TEMPO.CO, Jakarta - Koalisi Serius Revisi UU ITE kembali menagih komitmen pemerintah dan DPR RI untuk segera mencabut pasal-pasal bermasalah dalam draf revisi kedua undang-undang tersebut. Koalisi menegaskan pencabutan pasal-pasal bermasalah dalam UU ITE ini penting untuk memberikan jaminan kemerdekaan warga untuk menikmati hak kebebasan berekspresi dan berpendapat serta melindungi keamanan pembela hak asasi manusia.
Seruan ini telah disampaikan Koalisi saat bertemu Wakil Menteri Komunikasi dan Informatika Nezar Patria, Wakil Menteri Hukum dan Hak Asasi Manusia Edward Omar Sharif Hiariej, dan Menteri Komunikasi dan Informatika Budi Arie Setiadi di waktu terpisah.
3 masalah utama yang dibahas bersama Wamenkominfo
Kepala Divisi Kebebasan Berekspresi Safenet Nenden Sekar Arum mengatakan pada pertemuan bersama Nezar yang digelar Selasa, 15 Agustus 2023, Koalisi menyampaikan agar revisi UU ITE yang saat ini dibahas oleh panitia kerja Komisi I DPR bersama pemerintah, dapat menjawab tiga permasalahan utama.
“Pertama, memastikan pasal-pasal di dalam UU ITE yang telah diatur dalam KUHP baru, UU Tindak Pidana Kekerasan Seksual dan UU Pelindungan Data Pribadi segera dicabut,” kata Nenden dalam keterangan tertulis Koalisi, Kamis, 17 Agustus 2023.

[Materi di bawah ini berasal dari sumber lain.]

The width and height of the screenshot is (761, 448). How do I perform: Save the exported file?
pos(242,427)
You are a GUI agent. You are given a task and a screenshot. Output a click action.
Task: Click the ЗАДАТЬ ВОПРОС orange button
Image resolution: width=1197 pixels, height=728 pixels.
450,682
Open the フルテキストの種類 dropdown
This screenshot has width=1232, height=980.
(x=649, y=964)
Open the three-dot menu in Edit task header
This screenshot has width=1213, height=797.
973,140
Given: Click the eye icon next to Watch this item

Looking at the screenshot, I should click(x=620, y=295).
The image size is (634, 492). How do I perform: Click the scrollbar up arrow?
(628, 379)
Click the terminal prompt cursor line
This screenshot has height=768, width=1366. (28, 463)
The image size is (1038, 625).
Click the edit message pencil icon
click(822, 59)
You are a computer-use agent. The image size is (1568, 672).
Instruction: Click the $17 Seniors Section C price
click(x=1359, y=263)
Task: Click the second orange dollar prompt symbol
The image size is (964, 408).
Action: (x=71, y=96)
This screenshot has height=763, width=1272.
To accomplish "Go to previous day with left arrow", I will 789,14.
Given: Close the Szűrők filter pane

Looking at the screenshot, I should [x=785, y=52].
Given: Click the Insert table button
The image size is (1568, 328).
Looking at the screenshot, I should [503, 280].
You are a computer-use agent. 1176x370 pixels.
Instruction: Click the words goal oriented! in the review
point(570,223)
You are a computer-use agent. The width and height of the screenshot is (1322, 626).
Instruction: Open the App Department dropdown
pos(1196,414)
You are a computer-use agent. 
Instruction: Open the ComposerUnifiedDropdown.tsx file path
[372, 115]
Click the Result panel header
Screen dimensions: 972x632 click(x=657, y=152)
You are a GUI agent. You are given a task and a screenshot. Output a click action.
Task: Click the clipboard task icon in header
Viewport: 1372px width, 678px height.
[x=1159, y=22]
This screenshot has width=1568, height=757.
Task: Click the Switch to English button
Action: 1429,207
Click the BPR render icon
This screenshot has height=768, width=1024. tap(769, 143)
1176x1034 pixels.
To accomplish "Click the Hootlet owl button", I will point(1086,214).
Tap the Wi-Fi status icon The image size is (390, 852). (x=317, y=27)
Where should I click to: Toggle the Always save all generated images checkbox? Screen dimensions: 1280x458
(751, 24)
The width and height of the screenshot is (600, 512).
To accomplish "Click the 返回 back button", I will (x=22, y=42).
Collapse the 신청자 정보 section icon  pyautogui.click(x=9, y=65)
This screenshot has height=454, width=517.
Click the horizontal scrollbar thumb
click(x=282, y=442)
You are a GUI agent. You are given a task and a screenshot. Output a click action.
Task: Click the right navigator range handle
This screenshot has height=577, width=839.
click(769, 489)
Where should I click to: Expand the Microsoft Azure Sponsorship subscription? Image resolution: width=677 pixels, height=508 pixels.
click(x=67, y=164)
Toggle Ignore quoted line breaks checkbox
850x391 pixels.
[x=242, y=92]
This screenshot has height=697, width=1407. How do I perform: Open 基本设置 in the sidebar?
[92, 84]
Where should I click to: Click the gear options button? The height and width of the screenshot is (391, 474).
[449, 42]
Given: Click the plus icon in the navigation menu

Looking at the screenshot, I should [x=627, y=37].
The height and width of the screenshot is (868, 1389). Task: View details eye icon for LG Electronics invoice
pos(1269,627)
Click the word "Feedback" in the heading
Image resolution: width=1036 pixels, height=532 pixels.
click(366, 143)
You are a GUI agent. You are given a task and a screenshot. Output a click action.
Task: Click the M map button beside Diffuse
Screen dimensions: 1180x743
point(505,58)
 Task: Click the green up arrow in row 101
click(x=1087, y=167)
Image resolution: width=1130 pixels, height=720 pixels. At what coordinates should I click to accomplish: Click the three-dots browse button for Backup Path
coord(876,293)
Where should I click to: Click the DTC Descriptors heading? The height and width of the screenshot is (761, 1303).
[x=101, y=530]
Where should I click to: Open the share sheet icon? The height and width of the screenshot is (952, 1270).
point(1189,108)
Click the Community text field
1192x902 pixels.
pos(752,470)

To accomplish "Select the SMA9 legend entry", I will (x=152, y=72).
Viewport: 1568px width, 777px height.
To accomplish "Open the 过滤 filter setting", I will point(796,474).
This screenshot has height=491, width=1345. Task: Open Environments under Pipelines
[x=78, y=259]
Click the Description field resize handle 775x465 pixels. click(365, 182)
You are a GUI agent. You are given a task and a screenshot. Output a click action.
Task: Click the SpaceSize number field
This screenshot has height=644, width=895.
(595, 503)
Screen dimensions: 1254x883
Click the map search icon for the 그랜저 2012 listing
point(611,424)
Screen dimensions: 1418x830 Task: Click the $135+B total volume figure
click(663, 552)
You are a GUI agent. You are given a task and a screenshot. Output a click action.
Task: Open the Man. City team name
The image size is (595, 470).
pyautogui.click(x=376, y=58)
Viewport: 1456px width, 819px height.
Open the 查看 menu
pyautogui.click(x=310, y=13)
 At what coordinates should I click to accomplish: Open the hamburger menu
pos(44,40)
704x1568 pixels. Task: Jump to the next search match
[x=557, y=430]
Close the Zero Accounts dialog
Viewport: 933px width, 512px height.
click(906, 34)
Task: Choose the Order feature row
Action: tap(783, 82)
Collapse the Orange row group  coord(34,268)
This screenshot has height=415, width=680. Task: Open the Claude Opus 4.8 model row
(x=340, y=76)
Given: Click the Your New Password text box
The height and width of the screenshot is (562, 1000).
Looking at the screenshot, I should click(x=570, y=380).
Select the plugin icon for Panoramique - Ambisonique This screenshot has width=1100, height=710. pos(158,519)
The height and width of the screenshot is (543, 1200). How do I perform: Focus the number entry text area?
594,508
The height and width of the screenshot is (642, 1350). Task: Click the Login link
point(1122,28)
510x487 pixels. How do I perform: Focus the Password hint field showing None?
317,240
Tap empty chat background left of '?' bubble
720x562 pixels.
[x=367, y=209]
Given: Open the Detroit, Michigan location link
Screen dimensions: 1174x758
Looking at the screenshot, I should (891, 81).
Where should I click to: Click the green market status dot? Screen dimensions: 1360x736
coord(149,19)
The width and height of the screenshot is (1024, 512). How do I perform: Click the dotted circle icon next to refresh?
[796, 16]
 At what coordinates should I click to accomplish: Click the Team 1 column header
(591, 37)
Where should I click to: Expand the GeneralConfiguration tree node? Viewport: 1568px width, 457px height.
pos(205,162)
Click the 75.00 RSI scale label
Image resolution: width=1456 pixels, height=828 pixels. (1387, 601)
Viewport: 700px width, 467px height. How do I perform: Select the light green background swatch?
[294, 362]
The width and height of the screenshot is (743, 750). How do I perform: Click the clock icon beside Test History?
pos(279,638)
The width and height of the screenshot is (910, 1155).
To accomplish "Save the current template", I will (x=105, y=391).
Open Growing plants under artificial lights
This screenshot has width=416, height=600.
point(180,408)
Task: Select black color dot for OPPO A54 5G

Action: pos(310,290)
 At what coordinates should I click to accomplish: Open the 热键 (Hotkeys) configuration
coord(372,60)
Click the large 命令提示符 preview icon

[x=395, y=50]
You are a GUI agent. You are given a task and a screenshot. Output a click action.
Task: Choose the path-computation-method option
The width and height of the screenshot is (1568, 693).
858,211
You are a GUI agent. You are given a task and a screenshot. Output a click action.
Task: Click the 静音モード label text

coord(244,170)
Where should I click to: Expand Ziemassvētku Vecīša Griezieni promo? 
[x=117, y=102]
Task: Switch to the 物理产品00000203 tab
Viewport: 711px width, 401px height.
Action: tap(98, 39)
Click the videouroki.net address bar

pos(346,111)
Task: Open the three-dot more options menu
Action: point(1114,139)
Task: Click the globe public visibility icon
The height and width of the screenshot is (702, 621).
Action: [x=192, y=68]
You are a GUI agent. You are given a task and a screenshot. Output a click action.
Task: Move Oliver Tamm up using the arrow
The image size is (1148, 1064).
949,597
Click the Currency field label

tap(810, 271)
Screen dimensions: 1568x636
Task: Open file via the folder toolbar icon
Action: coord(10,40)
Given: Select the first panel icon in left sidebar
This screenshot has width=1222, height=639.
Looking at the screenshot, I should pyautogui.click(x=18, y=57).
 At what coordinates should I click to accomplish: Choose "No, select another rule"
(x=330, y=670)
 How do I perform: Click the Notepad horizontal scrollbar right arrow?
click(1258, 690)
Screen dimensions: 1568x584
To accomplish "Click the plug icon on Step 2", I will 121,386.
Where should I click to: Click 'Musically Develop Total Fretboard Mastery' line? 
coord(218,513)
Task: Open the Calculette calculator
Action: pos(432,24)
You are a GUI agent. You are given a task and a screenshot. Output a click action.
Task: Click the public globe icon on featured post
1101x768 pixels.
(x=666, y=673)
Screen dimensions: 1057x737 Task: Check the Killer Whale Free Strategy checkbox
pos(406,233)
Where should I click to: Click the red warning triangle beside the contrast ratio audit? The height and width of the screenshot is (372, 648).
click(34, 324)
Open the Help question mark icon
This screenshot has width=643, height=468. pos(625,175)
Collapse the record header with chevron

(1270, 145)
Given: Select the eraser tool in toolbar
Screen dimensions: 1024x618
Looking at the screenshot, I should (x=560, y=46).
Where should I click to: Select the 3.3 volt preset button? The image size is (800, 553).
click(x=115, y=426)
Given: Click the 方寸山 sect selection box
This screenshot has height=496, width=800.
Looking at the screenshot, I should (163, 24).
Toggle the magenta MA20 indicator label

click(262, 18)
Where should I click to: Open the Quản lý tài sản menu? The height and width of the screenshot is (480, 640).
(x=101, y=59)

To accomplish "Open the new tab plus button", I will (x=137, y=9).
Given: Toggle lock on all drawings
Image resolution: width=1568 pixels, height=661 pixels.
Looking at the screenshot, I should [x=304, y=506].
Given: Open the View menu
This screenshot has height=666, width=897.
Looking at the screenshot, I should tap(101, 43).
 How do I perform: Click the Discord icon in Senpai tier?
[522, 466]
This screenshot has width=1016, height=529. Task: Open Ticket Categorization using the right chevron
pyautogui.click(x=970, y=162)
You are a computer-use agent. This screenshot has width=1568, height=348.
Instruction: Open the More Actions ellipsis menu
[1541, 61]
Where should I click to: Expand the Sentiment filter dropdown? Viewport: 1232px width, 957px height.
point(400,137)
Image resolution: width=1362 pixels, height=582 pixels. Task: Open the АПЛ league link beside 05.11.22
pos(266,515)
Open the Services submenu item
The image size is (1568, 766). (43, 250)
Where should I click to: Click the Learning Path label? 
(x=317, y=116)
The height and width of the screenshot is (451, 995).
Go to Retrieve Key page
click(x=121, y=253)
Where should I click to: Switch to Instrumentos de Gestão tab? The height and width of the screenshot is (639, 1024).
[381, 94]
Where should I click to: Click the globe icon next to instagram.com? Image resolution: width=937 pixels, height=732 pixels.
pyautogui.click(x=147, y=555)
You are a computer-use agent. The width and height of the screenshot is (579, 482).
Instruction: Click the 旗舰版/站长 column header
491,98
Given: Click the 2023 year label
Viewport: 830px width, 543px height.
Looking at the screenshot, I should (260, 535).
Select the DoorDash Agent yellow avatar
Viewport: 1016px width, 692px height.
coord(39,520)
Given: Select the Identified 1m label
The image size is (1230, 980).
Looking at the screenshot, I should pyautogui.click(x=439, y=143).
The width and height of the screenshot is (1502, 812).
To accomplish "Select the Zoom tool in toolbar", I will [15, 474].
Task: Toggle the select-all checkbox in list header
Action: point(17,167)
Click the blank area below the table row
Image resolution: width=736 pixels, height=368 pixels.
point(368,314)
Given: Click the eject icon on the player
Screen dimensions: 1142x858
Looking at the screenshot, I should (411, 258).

Nenden mengatakan pasal-pasal tumpang tindih yang seharusnya dicabut, yaitu Pasal 26 ayat (3) tentang hak untuk dilupakan, Pasal 27 ayat (1) tentang Keasusilaan, Pasal 27 ayat (3) tentang pencemaran nama baik (di dalam draf dijadikan Pasal 27A ayat (1) UU ITE), Pasal 28 ayat (2) tentang ujaran kebencian, Pasal 30, Pasal 31 ayat (1), Pasal 31 ayat (2), Pasal 36, Pasal 45 ayat (1), Pasal 45 ayat (3), Pasal 45A ayat (2), Pasal 46, Pasal 47, dan Pasal 51 ayat (2).
Koalisi juga menemukan ada dua pasal baru, yakni 28 ayat 3 dan pasal 45A ayat (3) tentang pemberitahuan bohong, yang sudah memiliki padanannya dalam KUHP baru.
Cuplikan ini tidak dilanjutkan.